**Extracted records**
[start]

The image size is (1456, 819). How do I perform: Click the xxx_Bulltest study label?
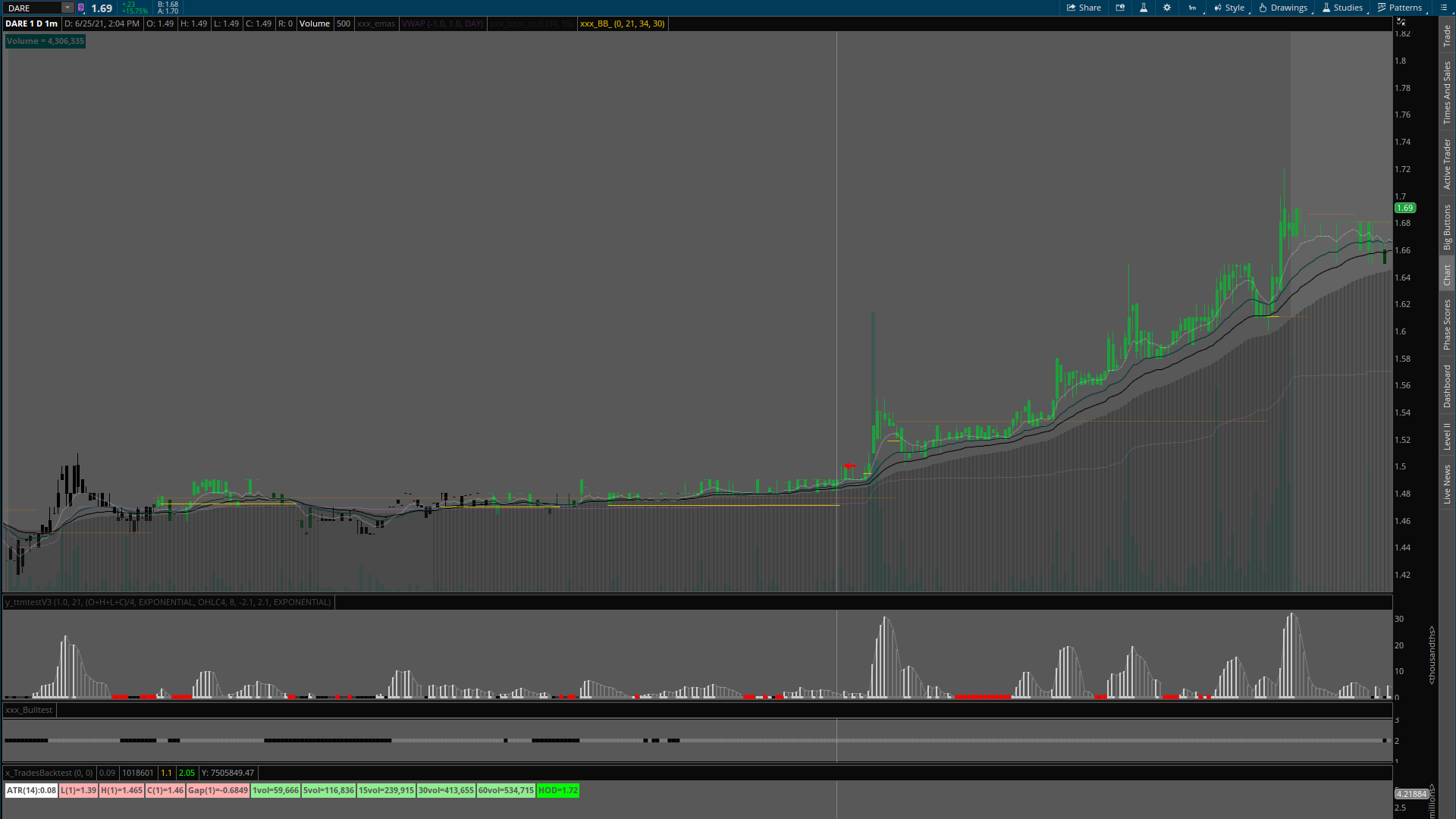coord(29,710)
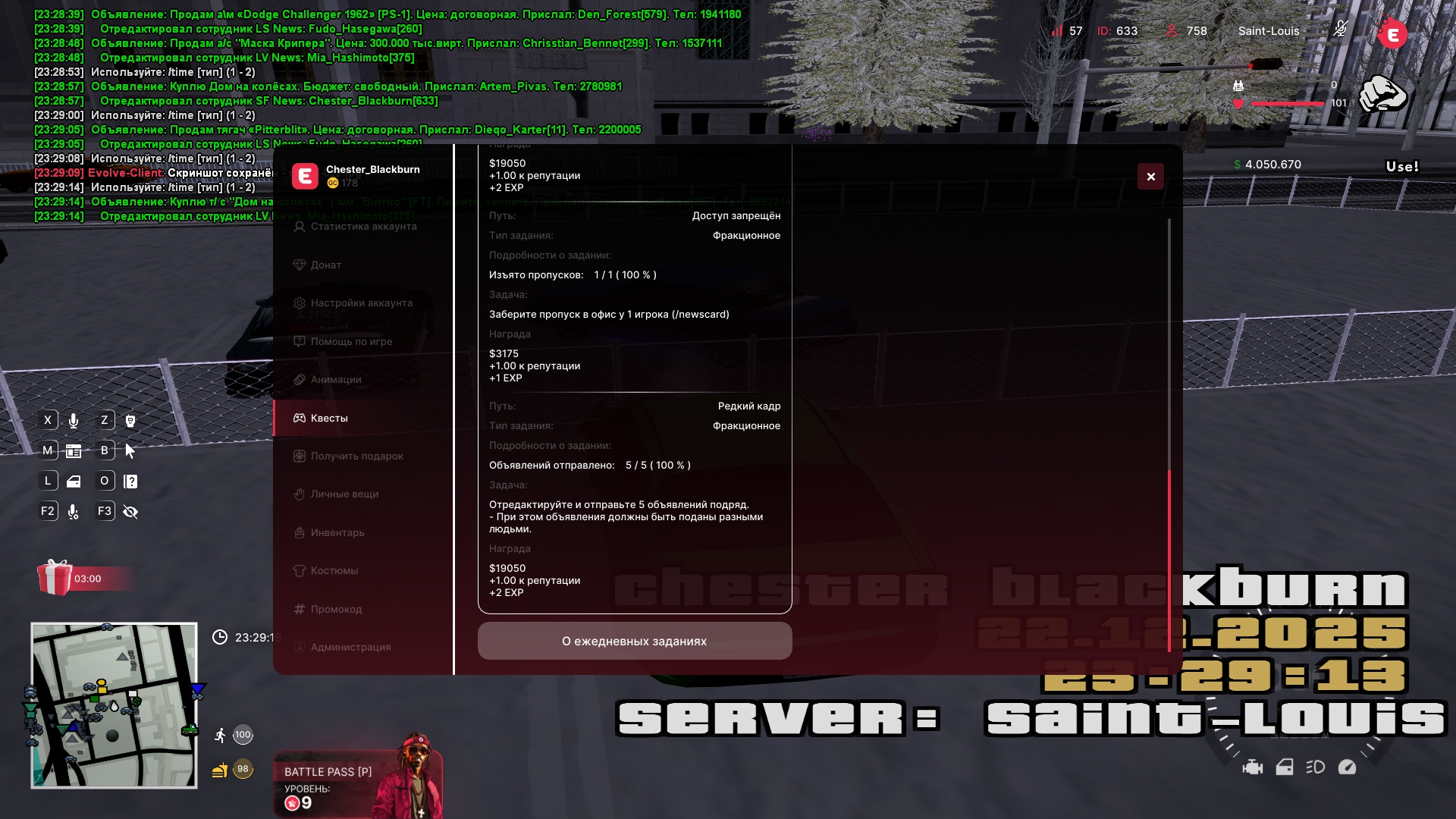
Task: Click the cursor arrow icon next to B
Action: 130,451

[end]
[start]

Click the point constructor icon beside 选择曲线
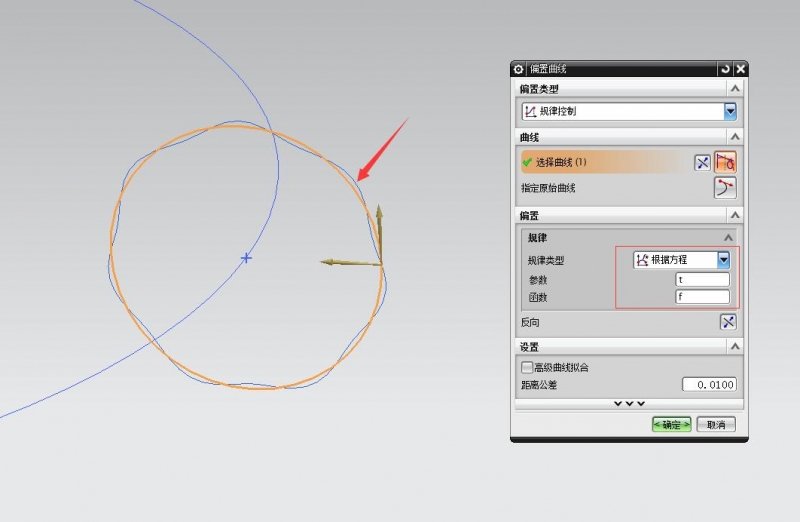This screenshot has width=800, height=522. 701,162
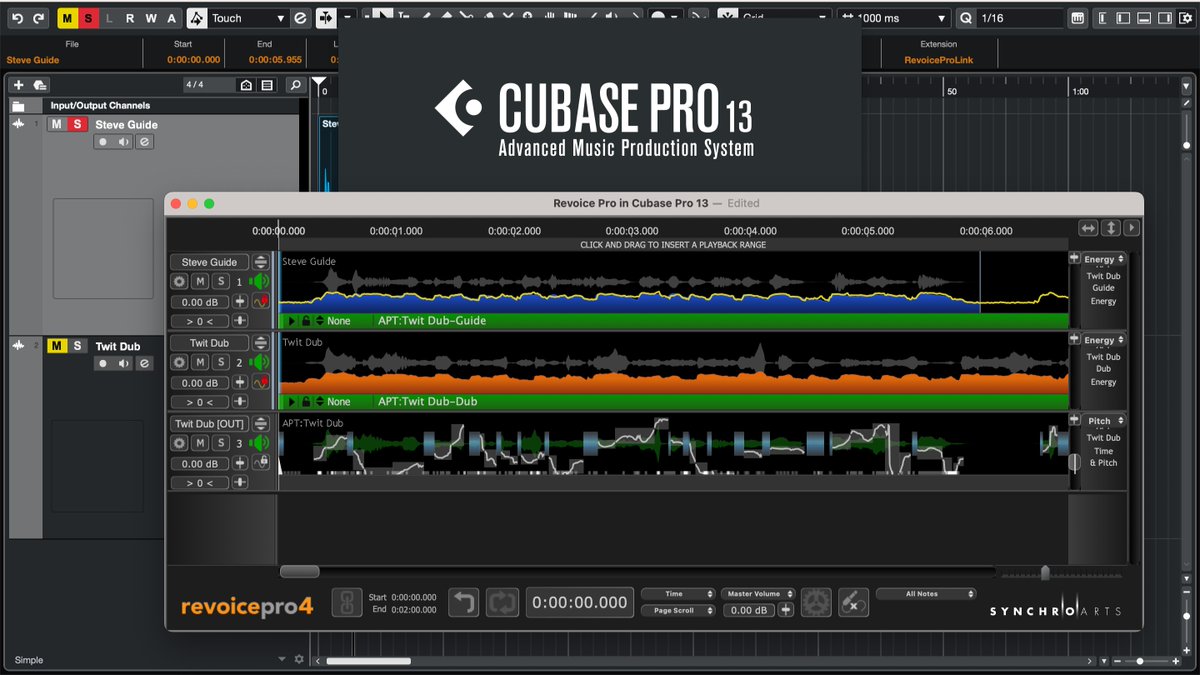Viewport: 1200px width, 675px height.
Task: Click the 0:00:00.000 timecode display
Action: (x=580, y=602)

[end]

**Given instruction**
Pick out every line of the records above that contains the word "Click" and copy those lines. Case counts.

**Answer below**
The image size is (1456, 819). How do I perform: Click the xxx_Bulltest study label?
Task: Click the cursor arrow icon next to B
Click the point constructor icon beside 选择曲线
Task: Click the 0:00:00.000 timecode display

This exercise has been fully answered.